# [Records from a dataset]
---+---

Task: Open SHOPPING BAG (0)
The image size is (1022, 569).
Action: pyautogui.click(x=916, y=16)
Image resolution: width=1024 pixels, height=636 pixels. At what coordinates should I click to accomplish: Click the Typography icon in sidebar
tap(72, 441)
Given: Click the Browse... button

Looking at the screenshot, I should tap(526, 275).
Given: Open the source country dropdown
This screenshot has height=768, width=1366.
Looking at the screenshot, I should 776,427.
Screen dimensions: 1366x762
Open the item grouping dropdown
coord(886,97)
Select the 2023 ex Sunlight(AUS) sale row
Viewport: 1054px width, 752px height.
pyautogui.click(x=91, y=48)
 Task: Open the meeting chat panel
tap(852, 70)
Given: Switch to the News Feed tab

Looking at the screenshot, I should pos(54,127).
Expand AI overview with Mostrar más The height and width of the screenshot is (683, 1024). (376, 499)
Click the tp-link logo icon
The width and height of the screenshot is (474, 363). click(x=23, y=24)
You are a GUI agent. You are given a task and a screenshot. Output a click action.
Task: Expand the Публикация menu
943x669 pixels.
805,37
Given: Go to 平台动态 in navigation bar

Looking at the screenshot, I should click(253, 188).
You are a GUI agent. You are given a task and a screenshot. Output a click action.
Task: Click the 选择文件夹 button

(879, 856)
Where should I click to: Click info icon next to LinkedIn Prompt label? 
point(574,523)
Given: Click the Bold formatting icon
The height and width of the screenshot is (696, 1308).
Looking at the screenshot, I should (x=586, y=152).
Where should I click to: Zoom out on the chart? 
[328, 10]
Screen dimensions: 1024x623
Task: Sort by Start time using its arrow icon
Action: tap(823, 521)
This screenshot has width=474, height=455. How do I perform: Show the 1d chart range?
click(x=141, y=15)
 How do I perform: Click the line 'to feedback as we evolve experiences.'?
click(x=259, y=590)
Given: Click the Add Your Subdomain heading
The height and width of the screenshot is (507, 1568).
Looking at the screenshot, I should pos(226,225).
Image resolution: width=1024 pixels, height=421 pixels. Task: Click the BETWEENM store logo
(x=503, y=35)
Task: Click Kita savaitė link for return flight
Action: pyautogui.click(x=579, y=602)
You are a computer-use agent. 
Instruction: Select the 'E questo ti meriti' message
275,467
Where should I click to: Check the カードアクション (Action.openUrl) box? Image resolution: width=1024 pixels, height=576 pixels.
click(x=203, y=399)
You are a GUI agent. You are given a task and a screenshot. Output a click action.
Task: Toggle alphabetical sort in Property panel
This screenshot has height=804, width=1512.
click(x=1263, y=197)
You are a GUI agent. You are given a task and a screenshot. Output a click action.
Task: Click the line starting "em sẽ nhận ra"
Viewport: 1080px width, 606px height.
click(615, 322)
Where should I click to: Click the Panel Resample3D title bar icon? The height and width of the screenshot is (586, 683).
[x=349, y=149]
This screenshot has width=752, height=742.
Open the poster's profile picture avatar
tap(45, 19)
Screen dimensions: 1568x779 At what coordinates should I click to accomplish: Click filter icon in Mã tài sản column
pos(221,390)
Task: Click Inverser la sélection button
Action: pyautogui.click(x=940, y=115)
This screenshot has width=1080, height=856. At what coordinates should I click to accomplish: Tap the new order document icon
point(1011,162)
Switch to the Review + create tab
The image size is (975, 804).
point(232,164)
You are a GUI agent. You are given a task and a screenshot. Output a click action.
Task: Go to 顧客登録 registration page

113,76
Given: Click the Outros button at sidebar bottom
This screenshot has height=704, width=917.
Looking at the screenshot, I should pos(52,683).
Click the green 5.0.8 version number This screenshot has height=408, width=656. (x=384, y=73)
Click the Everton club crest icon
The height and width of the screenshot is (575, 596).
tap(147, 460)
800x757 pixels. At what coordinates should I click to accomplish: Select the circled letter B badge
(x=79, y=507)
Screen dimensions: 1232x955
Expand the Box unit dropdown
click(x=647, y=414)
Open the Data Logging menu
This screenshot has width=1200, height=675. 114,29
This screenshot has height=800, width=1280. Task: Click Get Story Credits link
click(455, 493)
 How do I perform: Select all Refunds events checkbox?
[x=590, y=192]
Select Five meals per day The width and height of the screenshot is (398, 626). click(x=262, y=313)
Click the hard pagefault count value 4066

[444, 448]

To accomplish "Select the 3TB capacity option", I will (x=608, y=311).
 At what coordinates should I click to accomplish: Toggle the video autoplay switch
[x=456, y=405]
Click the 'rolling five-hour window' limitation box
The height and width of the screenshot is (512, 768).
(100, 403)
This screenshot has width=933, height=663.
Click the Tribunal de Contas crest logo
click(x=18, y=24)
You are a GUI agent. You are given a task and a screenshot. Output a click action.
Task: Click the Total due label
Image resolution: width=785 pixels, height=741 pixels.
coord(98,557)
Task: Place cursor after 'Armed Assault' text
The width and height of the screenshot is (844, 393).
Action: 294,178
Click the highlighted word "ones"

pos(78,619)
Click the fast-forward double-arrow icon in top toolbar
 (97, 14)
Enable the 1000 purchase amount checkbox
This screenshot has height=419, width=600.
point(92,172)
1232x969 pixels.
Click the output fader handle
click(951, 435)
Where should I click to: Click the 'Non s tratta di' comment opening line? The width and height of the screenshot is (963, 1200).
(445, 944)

---+---

# [Exercise description]
Transcribe every entry word for word.

# [Exercise output]
Task: Open SHOPPING BAG (0)
The image size is (1022, 569).
Action: pyautogui.click(x=916, y=16)
Image resolution: width=1024 pixels, height=636 pixels. At what coordinates should I click to accomplish: Click the Typography icon in sidebar
tap(72, 441)
Given: Click the Browse... button

Looking at the screenshot, I should tap(526, 275).
Given: Open the source country dropdown
This screenshot has height=768, width=1366.
Looking at the screenshot, I should 776,427.
Screen dimensions: 1366x762
Open the item grouping dropdown
coord(886,97)
Select the 2023 ex Sunlight(AUS) sale row
Viewport: 1054px width, 752px height.
pyautogui.click(x=91, y=48)
 Task: Open the meeting chat panel
tap(852, 70)
Given: Switch to the News Feed tab

Looking at the screenshot, I should pos(54,127).
Expand AI overview with Mostrar más The height and width of the screenshot is (683, 1024). (376, 499)
Click the tp-link logo icon
The width and height of the screenshot is (474, 363). click(x=23, y=24)
You are a GUI agent. You are given a task and a screenshot. Output a click action.
Task: Expand the Публикация menu
943x669 pixels.
805,37
Given: Go to 平台动态 in navigation bar

Looking at the screenshot, I should click(253, 188).
You are a GUI agent. You are given a task and a screenshot. Output a click action.
Task: Click the 选择文件夹 button

(879, 856)
Where should I click to: Click info icon next to LinkedIn Prompt label? 
point(574,523)
Given: Click the Bold formatting icon
The height and width of the screenshot is (696, 1308).
Looking at the screenshot, I should (x=586, y=152).
Where should I click to: Zoom out on the chart? 
[328, 10]
Screen dimensions: 1024x623
Task: Sort by Start time using its arrow icon
Action: tap(823, 521)
This screenshot has width=474, height=455. How do I perform: Show the 1d chart range?
click(x=141, y=15)
 How do I perform: Click the line 'to feedback as we evolve experiences.'?
click(x=259, y=590)
Given: Click the Add Your Subdomain heading
The height and width of the screenshot is (507, 1568).
Looking at the screenshot, I should pos(226,225).
Image resolution: width=1024 pixels, height=421 pixels. Task: Click the BETWEENM store logo
(x=503, y=35)
Task: Click Kita savaitė link for return flight
Action: pyautogui.click(x=579, y=602)
You are a computer-use agent. 
Instruction: Select the 'E questo ti meriti' message
275,467
Where should I click to: Check the カードアクション (Action.openUrl) box? Image resolution: width=1024 pixels, height=576 pixels.
click(x=203, y=399)
You are a GUI agent. You are given a task and a screenshot. Output a click action.
Task: Toggle alphabetical sort in Property panel
This screenshot has height=804, width=1512.
click(x=1263, y=197)
You are a GUI agent. You are given a task and a screenshot. Output a click action.
Task: Click the line starting "em sẽ nhận ra"
Viewport: 1080px width, 606px height.
click(615, 322)
Where should I click to: Click the Panel Resample3D title bar icon? The height and width of the screenshot is (586, 683).
[x=349, y=149]
This screenshot has width=752, height=742.
Open the poster's profile picture avatar
tap(45, 19)
Screen dimensions: 1568x779 At what coordinates should I click to accomplish: Click filter icon in Mã tài sản column
pos(221,390)
Task: Click Inverser la sélection button
Action: pyautogui.click(x=940, y=115)
This screenshot has width=1080, height=856. At what coordinates should I click to accomplish: Tap the new order document icon
point(1011,162)
Switch to the Review + create tab
The image size is (975, 804).
point(232,164)
You are a GUI agent. You are given a task and a screenshot. Output a click action.
Task: Go to 顧客登録 registration page

113,76
Given: Click the Outros button at sidebar bottom
This screenshot has height=704, width=917.
Looking at the screenshot, I should pos(52,683).
Click the green 5.0.8 version number This screenshot has height=408, width=656. (x=384, y=73)
Click the Everton club crest icon
The height and width of the screenshot is (575, 596).
tap(147, 460)
800x757 pixels. At what coordinates should I click to accomplish: Select the circled letter B badge
(x=79, y=507)
Screen dimensions: 1232x955
Expand the Box unit dropdown
click(x=647, y=414)
Open the Data Logging menu
This screenshot has width=1200, height=675. 114,29
This screenshot has height=800, width=1280. Task: Click Get Story Credits link
click(455, 493)
 How do I perform: Select all Refunds events checkbox?
[x=590, y=192]
Select Five meals per day The width and height of the screenshot is (398, 626). click(x=262, y=313)
Click the hard pagefault count value 4066

[444, 448]

To accomplish "Select the 3TB capacity option", I will (x=608, y=311).
 At what coordinates should I click to accomplish: Toggle the video autoplay switch
[x=456, y=405]
Click the 'rolling five-hour window' limitation box
The height and width of the screenshot is (512, 768).
(100, 403)
This screenshot has width=933, height=663.
Click the Tribunal de Contas crest logo
click(x=18, y=24)
You are a GUI agent. You are given a task and a screenshot. Output a click action.
Task: Click the Total due label
Image resolution: width=785 pixels, height=741 pixels.
coord(98,557)
Task: Place cursor after 'Armed Assault' text
The width and height of the screenshot is (844, 393).
Action: 294,178
Click the highlighted word "ones"

pos(78,619)
Click the fast-forward double-arrow icon in top toolbar
 (97, 14)
Enable the 1000 purchase amount checkbox
This screenshot has height=419, width=600.
point(92,172)
1232x969 pixels.
Click the output fader handle
click(951, 435)
Where should I click to: Click the 'Non s tratta di' comment opening line? The width and height of the screenshot is (963, 1200).
(445, 944)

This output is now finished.